(WHAT YOU ARE ASKED TO DO)
Extract the lines of the items that begin with the line containing "The width and height of the screenshot is (1456, 819)." and continue through the line containing "Action: (x=206, y=168)", both included, and reproduce them verbatim.

Stored data entries:
★ ★ ★
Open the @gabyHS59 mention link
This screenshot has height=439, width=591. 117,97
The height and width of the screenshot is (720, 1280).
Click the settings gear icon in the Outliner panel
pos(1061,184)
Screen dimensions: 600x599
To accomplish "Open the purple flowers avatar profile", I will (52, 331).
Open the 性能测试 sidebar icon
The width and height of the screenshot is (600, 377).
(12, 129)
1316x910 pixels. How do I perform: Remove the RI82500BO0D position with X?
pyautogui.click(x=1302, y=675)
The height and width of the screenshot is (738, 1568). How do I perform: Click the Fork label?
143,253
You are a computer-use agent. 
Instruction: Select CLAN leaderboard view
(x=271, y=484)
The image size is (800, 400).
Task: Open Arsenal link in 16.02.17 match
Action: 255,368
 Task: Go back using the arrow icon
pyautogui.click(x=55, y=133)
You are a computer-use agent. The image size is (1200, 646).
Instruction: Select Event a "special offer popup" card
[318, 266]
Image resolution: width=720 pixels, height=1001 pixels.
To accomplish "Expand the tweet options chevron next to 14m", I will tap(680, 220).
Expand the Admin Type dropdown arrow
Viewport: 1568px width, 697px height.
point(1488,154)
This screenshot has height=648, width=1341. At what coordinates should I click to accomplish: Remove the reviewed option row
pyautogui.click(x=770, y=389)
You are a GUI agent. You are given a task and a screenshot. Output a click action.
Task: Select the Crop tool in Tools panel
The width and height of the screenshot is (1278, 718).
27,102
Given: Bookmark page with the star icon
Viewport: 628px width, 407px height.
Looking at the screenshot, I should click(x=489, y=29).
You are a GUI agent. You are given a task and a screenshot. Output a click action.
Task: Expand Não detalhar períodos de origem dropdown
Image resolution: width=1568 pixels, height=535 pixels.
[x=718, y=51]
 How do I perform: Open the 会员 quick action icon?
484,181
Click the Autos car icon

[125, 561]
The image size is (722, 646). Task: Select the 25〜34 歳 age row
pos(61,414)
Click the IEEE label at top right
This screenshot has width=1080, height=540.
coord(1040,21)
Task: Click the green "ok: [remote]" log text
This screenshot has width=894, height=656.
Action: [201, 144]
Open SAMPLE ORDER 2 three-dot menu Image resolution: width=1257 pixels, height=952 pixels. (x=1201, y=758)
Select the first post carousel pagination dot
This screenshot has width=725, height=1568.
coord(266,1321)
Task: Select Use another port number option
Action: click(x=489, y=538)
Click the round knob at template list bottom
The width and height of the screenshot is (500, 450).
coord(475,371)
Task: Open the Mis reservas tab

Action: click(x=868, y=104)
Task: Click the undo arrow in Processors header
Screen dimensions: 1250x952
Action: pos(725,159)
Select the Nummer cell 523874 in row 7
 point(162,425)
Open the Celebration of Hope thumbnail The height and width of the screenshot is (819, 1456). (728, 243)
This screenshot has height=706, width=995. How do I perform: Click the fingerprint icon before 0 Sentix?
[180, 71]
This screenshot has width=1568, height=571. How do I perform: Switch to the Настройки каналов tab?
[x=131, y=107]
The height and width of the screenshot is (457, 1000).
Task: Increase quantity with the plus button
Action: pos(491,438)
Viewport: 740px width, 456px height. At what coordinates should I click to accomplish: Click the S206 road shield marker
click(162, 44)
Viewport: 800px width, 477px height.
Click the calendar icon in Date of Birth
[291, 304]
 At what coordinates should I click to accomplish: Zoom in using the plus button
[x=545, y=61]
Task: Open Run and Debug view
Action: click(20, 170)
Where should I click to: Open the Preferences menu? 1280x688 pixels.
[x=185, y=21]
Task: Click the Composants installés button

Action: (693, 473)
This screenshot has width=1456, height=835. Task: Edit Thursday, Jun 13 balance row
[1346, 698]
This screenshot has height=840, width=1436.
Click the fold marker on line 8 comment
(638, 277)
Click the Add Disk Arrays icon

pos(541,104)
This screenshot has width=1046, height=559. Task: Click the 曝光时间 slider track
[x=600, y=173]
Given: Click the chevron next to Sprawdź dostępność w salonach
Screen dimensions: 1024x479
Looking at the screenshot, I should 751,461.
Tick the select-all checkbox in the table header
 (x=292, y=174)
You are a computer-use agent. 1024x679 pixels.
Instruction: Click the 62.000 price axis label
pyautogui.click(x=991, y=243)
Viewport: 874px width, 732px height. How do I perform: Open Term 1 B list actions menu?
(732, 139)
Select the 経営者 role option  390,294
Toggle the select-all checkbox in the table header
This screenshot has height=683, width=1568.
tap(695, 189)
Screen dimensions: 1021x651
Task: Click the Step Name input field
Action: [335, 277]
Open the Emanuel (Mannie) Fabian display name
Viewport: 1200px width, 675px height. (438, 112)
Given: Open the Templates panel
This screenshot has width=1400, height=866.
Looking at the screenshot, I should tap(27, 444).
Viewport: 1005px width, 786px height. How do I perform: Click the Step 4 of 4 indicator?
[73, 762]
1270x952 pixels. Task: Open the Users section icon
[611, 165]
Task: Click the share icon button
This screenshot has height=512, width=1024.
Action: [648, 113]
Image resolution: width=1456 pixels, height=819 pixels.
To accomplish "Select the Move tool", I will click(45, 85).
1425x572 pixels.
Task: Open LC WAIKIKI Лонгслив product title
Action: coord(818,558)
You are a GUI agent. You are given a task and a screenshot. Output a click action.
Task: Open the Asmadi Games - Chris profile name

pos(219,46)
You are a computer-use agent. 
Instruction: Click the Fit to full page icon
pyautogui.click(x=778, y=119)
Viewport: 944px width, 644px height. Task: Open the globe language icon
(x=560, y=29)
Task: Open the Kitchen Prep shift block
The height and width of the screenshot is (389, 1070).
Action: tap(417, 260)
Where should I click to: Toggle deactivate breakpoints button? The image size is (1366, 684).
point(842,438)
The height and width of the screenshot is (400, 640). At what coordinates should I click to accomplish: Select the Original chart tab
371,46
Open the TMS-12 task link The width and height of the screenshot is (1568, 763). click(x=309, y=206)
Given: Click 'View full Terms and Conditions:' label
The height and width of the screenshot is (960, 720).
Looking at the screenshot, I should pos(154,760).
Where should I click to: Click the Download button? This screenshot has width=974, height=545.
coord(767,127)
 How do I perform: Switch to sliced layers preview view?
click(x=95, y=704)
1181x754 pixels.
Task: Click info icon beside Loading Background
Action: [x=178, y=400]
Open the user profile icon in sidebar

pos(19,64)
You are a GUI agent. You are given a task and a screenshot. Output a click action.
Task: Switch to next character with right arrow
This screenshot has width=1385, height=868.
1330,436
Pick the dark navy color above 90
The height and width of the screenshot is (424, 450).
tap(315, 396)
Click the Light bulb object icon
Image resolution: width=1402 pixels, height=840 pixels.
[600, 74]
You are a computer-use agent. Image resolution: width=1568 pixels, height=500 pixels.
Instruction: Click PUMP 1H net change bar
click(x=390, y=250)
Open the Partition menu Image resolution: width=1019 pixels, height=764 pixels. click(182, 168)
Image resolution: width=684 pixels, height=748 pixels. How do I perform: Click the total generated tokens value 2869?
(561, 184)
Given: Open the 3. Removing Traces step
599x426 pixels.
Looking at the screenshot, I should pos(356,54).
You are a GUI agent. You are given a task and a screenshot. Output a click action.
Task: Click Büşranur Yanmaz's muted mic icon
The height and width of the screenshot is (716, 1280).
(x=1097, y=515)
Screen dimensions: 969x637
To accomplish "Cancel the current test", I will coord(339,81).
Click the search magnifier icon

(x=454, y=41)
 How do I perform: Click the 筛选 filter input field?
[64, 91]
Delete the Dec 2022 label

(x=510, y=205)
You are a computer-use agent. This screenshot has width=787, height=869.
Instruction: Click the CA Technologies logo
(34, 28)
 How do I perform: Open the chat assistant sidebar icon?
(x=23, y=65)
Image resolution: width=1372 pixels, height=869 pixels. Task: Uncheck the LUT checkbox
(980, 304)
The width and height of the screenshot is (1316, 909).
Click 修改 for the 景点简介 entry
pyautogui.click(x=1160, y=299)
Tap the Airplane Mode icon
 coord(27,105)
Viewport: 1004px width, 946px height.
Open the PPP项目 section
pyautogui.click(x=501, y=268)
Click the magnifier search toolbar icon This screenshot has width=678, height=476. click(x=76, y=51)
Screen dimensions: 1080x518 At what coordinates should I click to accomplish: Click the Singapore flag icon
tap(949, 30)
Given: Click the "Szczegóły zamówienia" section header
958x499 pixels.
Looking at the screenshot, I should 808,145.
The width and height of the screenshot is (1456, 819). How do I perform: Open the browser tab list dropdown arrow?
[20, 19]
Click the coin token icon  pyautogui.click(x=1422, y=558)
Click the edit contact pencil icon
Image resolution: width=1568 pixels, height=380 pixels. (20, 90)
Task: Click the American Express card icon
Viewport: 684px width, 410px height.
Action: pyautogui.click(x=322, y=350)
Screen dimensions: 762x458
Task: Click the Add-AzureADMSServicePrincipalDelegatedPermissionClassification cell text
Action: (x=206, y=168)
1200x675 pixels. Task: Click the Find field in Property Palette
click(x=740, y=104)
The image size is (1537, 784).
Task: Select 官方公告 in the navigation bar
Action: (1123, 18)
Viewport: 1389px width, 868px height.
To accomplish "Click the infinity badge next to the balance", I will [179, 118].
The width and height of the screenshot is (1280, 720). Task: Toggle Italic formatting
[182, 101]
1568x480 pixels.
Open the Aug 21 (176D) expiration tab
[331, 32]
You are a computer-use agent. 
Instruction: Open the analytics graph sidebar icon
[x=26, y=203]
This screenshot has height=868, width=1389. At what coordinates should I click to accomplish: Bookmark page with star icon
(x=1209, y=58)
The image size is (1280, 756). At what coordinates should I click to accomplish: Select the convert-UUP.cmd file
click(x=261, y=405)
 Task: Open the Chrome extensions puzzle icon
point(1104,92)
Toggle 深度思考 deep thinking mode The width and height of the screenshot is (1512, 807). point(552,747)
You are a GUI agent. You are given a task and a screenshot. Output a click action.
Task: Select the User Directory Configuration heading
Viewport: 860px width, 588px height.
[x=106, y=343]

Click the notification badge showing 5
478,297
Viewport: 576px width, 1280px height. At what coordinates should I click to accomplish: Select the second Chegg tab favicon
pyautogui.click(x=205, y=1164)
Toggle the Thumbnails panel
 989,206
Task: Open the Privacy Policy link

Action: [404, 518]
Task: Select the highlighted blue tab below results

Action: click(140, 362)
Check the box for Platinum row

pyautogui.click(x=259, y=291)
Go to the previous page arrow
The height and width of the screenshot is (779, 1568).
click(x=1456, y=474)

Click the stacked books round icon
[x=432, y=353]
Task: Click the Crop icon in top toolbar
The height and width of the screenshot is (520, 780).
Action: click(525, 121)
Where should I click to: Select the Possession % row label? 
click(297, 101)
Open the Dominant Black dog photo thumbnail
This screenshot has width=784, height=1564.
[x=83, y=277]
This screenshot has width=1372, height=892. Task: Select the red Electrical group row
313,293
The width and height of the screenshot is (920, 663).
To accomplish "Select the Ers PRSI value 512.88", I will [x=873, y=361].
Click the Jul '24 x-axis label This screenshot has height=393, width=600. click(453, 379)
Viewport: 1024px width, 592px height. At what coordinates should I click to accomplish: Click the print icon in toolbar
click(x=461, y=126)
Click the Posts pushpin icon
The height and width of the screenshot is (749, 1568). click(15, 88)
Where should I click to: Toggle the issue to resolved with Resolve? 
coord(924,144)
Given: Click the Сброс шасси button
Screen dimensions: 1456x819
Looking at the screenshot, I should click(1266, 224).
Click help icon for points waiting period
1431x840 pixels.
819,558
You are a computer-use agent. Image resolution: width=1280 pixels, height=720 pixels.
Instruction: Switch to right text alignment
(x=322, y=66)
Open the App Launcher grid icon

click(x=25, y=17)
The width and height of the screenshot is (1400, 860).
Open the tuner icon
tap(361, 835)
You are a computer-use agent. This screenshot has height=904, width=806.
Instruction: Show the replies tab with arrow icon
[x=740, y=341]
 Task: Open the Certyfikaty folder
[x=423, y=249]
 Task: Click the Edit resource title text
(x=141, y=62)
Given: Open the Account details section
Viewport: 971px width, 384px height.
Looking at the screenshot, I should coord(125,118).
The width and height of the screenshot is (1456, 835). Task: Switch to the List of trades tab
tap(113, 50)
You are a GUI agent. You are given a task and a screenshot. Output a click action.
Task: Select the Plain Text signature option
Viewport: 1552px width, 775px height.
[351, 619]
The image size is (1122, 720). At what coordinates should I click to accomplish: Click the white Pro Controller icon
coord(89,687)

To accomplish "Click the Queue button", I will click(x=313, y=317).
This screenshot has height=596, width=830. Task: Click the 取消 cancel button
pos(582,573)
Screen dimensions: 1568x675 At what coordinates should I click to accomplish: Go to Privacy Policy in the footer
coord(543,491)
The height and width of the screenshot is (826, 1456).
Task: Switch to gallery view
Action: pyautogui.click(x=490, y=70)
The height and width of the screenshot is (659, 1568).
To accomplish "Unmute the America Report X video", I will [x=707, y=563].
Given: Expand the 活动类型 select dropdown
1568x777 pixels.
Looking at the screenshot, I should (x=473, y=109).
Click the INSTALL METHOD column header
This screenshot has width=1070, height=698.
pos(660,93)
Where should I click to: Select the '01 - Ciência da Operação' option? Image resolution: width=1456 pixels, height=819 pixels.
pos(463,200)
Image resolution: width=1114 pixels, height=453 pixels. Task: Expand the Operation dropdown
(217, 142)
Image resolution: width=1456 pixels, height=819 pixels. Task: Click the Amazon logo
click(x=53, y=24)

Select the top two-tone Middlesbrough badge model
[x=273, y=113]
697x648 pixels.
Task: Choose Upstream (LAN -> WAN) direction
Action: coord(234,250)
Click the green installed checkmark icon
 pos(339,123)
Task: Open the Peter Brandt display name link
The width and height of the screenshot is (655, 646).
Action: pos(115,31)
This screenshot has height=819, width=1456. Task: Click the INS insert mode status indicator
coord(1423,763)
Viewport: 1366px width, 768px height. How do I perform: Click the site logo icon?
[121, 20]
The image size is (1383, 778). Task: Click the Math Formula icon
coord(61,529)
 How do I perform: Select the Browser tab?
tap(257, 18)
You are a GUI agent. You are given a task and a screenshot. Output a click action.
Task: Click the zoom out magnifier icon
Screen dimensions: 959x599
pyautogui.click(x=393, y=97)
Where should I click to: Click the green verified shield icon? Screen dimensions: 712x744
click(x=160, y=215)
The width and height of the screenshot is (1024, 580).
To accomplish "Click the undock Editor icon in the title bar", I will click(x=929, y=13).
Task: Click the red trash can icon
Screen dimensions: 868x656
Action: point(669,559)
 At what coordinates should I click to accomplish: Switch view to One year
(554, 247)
★ ★ ★
(REPLY TO THE TASK)
The width and height of the screenshot is (1456, 819). How do I perform: Open the browser tab list dropdown arrow?
[20, 19]
Click the coin token icon  pyautogui.click(x=1422, y=558)
Click the edit contact pencil icon
Image resolution: width=1568 pixels, height=380 pixels. (20, 90)
Task: Click the American Express card icon
Viewport: 684px width, 410px height.
Action: pyautogui.click(x=322, y=350)
Screen dimensions: 762x458
Task: Click the Add-AzureADMSServicePrincipalDelegatedPermissionClassification cell text
Action: (x=206, y=168)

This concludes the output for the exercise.